**THE INPUT**
• • • • • • •

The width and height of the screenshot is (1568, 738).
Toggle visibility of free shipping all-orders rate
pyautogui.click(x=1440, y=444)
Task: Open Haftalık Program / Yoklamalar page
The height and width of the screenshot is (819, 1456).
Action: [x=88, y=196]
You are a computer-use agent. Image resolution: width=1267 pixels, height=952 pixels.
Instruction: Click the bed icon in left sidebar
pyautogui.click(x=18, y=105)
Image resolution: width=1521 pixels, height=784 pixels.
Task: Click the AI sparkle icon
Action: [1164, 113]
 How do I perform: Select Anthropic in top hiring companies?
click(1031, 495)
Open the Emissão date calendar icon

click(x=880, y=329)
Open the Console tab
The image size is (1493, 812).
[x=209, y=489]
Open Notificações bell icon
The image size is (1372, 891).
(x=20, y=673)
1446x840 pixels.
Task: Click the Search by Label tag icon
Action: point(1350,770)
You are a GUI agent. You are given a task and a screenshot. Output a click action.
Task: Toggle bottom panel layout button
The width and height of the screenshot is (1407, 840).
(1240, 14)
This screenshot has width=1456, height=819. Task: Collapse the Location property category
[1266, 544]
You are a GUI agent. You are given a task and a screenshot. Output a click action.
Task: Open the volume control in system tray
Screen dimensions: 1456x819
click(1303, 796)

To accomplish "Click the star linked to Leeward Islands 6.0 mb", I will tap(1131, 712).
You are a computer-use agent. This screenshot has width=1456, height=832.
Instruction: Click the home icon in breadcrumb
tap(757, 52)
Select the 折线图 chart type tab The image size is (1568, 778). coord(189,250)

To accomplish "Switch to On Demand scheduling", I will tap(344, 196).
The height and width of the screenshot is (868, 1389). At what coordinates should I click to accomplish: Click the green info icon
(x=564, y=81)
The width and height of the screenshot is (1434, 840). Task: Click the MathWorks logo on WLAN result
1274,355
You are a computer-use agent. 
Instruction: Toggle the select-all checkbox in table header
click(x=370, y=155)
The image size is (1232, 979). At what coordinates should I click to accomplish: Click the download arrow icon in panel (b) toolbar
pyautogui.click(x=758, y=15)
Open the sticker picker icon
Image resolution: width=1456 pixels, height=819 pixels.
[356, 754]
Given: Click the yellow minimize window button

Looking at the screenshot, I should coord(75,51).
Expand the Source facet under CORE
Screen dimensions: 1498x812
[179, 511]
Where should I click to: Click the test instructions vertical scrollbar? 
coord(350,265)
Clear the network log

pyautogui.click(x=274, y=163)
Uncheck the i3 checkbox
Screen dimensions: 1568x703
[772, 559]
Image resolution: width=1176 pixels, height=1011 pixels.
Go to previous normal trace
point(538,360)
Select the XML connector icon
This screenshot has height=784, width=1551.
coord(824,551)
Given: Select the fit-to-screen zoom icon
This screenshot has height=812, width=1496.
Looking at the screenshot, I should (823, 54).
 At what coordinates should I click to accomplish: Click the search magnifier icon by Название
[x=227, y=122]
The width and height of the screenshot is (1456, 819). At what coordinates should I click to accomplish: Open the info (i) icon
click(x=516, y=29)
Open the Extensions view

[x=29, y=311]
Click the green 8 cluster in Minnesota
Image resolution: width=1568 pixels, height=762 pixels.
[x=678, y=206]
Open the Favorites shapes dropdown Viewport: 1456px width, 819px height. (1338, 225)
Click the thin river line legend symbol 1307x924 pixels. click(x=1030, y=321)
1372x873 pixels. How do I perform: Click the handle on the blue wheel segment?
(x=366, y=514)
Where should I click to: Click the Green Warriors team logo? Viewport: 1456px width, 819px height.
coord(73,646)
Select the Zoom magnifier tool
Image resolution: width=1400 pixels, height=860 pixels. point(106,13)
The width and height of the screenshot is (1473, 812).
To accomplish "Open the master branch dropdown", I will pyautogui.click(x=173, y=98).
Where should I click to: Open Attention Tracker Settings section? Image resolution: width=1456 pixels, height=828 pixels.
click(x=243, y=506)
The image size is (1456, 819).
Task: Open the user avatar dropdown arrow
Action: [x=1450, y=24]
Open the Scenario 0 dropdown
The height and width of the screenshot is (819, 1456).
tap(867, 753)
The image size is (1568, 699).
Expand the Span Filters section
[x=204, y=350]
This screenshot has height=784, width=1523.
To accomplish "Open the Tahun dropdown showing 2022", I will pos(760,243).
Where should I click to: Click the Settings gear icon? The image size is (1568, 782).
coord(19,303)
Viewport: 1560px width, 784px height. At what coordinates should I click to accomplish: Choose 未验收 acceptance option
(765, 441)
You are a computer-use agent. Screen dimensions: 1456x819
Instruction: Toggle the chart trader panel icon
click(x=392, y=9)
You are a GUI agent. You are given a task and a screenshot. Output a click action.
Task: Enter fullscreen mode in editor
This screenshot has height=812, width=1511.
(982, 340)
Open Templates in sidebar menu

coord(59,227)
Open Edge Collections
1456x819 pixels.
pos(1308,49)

• • • • • • •

**TASK TO CARRY OUT**
Only the lines from the one containing "Click the thin" through the end of the data above are wanted, both ends included; restate them word for word.

**RESULT OF THE TASK**
Click the thin river line legend symbol 1307x924 pixels. click(x=1030, y=321)
1372x873 pixels. How do I perform: Click the handle on the blue wheel segment?
(x=366, y=514)
Where should I click to: Click the Green Warriors team logo? Viewport: 1456px width, 819px height.
coord(73,646)
Select the Zoom magnifier tool
Image resolution: width=1400 pixels, height=860 pixels. point(106,13)
The width and height of the screenshot is (1473, 812).
To accomplish "Open the master branch dropdown", I will pyautogui.click(x=173, y=98).
Where should I click to: Open Attention Tracker Settings section? Image resolution: width=1456 pixels, height=828 pixels.
click(x=243, y=506)
The image size is (1456, 819).
Task: Open the user avatar dropdown arrow
Action: [x=1450, y=24]
Open the Scenario 0 dropdown
The height and width of the screenshot is (819, 1456).
tap(867, 753)
The image size is (1568, 699).
Expand the Span Filters section
[x=204, y=350]
This screenshot has height=784, width=1523.
To accomplish "Open the Tahun dropdown showing 2022", I will pos(760,243).
Where should I click to: Click the Settings gear icon? The image size is (1568, 782).
coord(19,303)
Viewport: 1560px width, 784px height. At what coordinates should I click to accomplish: Choose 未验收 acceptance option
(765, 441)
You are a computer-use agent. Screen dimensions: 1456x819
Instruction: Toggle the chart trader panel icon
click(x=392, y=9)
You are a GUI agent. You are given a task and a screenshot. Output a click action.
Task: Enter fullscreen mode in editor
This screenshot has height=812, width=1511.
(982, 340)
Open Templates in sidebar menu

coord(59,227)
Open Edge Collections
1456x819 pixels.
pos(1308,49)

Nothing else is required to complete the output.